Is Age Bias in Leadership Real?
During a recent business networking reception in Chicago, I met Charles, an old friend of mine who until few weeks back was a senior executive of an IT company focused on hospitality solutions in the Midwest. Over a glass of wine, he shared that his company CEO was making changes in the executive management team to grow the organization – that he is ousting the older generation and trying to bring in younger employees to lead the organization. My friend had been with the company for more than 20 years and wanted to spend rest of his professional life helping the company grow and innovate. I could see the pain in his eyes that showed the bitterness and sense of being deprived of the opportunity.
I started thinking, ‘what is going on in the business world?’ Are we seeing the emergence of age bias in leadership – and if so why do they exist? Most psychologists will tell you that age is an important aspect of how one perceives another person. Age is one of the first things we infer when we look at a face, and we have a keen interest in guessing people’s age when we first meet them.
In my experience, I have not heard of any management or leadership guru who has been terribly interested in questions regarding age and leadership. In my opinion, the leadership age topic is a recent idea. It seems like of some consultant desired to create a new consulting offering for organizations to help them create succession planning – replacing older generation leaders with newer generation leaders. CEOs adopt this new consulting offering and spend millions of dollars to change their leadership.
However, in an age where humans are living longer than ever thanks to innovations in medical science, many older leaders are fitter than ever before. In sports, politics and business, we are seeing people extending their professional careers. Roger Federer, Serena Williams and Tom Brady are all great examples of fit and successful athletes playing longer than their average opponent. Warren Buffett and Roger Penske, well past the age of 70, are leading Fortune 500 companies.
I started thinking about how I would employ the opportunity to make changes in my organization to accelerate its growth. Would I overhaul my current management team to a newer, younger one with the assumption that younger people bring in energy and a different thought process? My definitive answer is NO. I truly believe that every successful company should have a mix of stability, energy and innovative ideas.
I have seen people making implicit judgments about older versus younger leadership. When a group of people is struggling to solve a problem or navigate through a tough situation, they always look at the more experienced leader to help them. This was true when I started my job and it is true today. I still remember the story that my mother used to tell me about how the oldest elephant in herd guides everyone to a waterhole in a jungle, which no one knows except him. In my first job, I went to the most senior looking leader for help solving my programming problems.

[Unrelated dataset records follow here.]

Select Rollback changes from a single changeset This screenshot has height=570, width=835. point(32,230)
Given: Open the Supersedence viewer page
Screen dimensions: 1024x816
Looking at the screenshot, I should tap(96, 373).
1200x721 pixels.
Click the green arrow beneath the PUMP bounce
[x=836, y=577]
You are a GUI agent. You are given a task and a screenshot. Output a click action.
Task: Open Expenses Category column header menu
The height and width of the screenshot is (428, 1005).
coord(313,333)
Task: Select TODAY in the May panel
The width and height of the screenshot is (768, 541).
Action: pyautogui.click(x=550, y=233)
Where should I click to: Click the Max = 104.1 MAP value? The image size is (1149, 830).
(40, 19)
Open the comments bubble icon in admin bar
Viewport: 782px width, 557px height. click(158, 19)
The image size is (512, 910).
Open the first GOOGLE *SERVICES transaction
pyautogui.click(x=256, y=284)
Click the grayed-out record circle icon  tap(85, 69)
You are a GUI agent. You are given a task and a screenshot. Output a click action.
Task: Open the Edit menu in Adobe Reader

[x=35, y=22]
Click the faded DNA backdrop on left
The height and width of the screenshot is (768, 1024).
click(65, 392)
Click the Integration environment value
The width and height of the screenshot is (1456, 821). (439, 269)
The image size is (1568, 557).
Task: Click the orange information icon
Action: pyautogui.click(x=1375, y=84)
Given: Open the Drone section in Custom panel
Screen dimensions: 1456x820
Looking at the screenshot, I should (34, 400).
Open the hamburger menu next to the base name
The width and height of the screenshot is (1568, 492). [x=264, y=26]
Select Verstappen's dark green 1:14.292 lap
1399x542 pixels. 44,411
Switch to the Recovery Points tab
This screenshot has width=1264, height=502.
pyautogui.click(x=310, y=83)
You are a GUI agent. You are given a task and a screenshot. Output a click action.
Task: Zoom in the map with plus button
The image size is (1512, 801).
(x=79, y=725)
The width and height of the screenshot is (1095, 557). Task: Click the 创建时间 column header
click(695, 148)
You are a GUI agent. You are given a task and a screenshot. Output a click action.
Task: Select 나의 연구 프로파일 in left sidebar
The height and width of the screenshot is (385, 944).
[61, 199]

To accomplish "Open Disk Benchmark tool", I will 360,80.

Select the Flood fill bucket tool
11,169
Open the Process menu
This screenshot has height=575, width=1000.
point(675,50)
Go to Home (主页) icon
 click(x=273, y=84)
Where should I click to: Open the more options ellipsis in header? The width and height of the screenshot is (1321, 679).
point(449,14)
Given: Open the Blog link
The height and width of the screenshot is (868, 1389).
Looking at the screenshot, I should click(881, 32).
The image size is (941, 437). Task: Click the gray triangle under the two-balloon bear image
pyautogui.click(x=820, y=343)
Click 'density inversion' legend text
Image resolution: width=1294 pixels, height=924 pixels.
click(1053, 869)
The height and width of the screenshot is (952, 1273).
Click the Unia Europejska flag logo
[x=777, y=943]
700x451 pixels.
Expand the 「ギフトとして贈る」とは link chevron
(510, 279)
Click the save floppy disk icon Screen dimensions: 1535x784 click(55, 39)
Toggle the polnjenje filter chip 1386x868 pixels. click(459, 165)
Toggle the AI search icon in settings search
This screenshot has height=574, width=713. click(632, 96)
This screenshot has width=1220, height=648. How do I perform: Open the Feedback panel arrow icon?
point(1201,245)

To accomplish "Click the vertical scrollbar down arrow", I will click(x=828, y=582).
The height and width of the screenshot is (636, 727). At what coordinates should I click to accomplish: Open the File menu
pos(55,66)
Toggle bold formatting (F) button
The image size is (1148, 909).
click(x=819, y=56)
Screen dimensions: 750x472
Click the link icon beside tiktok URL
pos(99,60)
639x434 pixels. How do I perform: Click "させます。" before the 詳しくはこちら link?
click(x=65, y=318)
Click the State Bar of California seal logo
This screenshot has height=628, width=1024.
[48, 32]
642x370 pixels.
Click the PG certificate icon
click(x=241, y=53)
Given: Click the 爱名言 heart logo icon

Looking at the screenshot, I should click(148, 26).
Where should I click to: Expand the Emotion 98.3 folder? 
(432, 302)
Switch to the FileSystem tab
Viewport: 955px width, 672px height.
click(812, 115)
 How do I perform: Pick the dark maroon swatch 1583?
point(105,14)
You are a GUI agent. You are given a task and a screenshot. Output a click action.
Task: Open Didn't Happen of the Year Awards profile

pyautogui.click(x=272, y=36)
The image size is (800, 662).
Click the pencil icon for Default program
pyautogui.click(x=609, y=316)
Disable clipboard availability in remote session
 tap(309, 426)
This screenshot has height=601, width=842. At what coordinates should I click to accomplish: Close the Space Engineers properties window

In addition, younger leaders are preferred over the older leaders whenever there are rapid changes in technology or business that requires new way of working that the organization does not have the ability to adapt. The younger leadership may have newer ides and fluid intelligence. These leaders come with greater innovation and newer methods for implementing change and increasing agility. As my son puts in simple terms, the next generation is always smarter than the previous because they always have access to next generation tools, processes and technology to solve problems. To that, I always respond by saying that it’s the previous generation that builds the tools to empower the next generation.
I predict that smart CEOs will start looking at mix of younger leaders for change and older leaders for stability. Good CEOs don’t fall into the trap of replacing the older leaders with new ones just because of age.